The proposal is worth about $30 billion in cash and stock based
on Perrigo's share count of 147 million at March 30. The per-share
offer represents a 25% premium to Perrigo's close on April 3, the
last trading day before Mylan's proposal.
Shares of Perrigo, a maker of over-the-counter health-care
products, jumped 25% in midday trading to $205.66. Shares of drug
maker Mylan rose 13% to $67.40.
Representatives from Perrigo weren't immediately available for
comment.
Mylan Chief Executive Robert J. Coury said in a news release the
proposal is the result of prior discussions between the two
companies and that Mylan had dedicated a team to the evaluation of
Perrigo. He added that the deal would create a company with
pharmaceutical expertise as well as a high-quality operating
platform.
The combined company would have had about $15.3 billion in pro
forma sales in 2014.
In a letter to Perrigo Chief Executive Joseph Papa, Mr. Coury
said the deal offered "a broader variety of opportunities to our
employees and increased stability for the communities." The letter
added that Mylan wanted Mr. Papa to be co-chairman of the combined
company and a member of Mylan's board.
Mylan, based in England, specializes in developing and
distributing generic drugs and has had its eye on acquisitions.
In February, it bought part of Abbott Laboratories'
generic-drugs business for $5.3 billion in a deal structured as a
tax inversion. Mylan also recently agreed to buy certain women's
health-care businesses from India's Famy Care Ltd. for $750 million
in cash, in a move that will position Mylan as a leading provider
of contraceptives in emerging markets. Last month, it reported an
"exceptional" quarter as profit grew 5%.
For its part, Perrigo last year agreed to buy Belgium-based
Omega Pharma NV in a bid to expand its portfolio of
over-the-counter drugs and broaden its market presence throughout
Europe.
Both companies have headquarters in the United Kingdom: Mylan in
Hertfordshire, England, and Perrigo in Dublin. As such, they
benefit from lower corporate taxes than their American
counterparts, giving them more flexibility in deal-making.

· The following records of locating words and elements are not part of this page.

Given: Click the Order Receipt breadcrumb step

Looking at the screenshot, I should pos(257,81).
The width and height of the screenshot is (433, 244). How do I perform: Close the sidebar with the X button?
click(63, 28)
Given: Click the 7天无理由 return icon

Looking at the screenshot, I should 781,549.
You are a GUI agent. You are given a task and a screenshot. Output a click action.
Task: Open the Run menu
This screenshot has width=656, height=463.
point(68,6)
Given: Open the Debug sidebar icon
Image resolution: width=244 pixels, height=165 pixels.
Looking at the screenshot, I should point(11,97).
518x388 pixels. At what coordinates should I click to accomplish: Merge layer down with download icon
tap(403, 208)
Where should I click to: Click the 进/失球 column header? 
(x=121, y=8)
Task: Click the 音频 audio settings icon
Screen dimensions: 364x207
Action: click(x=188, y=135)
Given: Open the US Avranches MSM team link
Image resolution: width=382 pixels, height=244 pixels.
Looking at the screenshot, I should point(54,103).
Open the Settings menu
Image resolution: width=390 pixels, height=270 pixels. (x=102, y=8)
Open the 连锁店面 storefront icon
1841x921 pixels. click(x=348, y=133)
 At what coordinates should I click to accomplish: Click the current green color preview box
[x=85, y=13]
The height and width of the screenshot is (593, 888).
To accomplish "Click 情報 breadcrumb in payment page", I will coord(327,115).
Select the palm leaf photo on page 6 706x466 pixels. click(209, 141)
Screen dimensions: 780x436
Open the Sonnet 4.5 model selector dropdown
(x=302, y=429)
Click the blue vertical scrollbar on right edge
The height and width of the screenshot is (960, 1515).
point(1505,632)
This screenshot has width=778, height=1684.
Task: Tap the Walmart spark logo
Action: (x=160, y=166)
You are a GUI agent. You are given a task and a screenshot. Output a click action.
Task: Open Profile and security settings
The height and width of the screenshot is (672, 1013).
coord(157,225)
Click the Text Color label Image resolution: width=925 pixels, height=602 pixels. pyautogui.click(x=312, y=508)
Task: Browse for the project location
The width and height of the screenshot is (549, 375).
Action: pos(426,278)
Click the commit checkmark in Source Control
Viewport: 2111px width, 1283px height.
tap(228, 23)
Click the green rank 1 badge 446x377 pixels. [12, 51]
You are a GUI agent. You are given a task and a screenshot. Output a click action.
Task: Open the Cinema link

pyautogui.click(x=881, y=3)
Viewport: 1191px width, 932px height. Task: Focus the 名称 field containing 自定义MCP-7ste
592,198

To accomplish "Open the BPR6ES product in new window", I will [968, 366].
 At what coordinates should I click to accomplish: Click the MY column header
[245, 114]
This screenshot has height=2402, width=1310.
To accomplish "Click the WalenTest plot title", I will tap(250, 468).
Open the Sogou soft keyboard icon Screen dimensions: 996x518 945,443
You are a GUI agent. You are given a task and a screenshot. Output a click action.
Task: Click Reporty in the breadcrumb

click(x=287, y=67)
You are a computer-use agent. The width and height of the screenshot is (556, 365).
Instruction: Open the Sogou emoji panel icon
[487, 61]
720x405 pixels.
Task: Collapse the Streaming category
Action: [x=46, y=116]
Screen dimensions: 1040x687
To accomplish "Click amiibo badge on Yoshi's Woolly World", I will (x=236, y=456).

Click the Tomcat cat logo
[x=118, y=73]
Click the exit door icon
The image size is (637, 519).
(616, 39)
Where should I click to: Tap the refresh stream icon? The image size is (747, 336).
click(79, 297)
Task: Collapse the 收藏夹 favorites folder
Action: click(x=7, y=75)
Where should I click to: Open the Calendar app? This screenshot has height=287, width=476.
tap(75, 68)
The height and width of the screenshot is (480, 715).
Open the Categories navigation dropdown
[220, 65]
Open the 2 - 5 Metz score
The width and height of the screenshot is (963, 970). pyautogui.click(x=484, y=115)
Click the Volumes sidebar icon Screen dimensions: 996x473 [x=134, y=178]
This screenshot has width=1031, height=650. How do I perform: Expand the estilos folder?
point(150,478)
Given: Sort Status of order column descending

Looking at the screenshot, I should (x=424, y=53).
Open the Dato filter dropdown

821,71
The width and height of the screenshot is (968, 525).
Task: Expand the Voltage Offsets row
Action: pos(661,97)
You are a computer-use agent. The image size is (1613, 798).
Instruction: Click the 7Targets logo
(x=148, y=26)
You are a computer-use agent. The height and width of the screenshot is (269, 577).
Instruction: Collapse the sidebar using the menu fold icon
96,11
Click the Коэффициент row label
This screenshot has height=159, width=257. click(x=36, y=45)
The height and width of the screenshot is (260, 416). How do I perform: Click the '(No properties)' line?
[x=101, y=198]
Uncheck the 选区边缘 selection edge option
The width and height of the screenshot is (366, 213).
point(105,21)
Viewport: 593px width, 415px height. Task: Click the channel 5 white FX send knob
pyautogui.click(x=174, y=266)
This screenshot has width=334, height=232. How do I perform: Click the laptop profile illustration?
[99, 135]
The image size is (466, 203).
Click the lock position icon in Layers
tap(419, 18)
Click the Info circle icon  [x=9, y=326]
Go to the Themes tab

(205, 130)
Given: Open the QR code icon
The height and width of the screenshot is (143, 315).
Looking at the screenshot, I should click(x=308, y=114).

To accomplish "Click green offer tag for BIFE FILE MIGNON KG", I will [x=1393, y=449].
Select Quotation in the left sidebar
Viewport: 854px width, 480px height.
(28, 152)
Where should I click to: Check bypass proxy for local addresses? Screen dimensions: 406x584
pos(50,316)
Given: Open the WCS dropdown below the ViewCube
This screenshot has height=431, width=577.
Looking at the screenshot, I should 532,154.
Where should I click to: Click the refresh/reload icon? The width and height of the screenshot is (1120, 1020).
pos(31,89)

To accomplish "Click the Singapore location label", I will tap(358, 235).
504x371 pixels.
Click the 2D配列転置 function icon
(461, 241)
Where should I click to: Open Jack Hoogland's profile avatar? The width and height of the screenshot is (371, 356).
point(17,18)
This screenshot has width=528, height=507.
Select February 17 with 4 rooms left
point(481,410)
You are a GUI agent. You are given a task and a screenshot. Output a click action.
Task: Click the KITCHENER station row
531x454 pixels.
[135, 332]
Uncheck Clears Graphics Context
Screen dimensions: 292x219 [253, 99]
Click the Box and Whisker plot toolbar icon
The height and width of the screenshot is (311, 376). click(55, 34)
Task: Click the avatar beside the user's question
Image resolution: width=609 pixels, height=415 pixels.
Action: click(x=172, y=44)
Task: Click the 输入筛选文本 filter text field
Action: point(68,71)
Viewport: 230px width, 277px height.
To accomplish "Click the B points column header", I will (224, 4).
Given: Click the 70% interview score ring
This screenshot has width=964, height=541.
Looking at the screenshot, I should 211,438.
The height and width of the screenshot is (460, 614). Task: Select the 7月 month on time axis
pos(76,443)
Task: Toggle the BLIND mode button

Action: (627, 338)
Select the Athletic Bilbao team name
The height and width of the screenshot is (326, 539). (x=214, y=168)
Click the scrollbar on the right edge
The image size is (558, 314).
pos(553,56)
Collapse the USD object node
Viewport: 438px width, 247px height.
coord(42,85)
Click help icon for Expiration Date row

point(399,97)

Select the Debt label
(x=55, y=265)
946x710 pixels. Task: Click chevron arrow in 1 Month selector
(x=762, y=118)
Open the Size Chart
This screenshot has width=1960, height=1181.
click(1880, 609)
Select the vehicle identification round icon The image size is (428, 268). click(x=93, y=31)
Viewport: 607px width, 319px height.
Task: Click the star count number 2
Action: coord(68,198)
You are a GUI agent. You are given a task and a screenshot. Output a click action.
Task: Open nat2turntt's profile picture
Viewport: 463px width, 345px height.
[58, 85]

In recent years, more businesses--especially in the medical and
health-care industries--have attempted tax inversions, which is
when an American company moves its tax home to a country such as
the U.K. or Ireland for the lower taxes.
Mylan's $5.3 billion acquisition of part of Chicago-based Abbott
Laboratories' generic-drugs business has been structured as an
inversion deal.
Last June medical-device maker Medtronic agreed to acquire
Dublin-based Covidien PLC for $42.9 billion and become an Irish
company. Drug maker AbbVie tried the same with its planned $54
billion acquisition of Irish drug company Shire PLC. The deal was
eventually called off in light of new tax rules from the U.S.
Treasury Department that seek to discourage such inversions.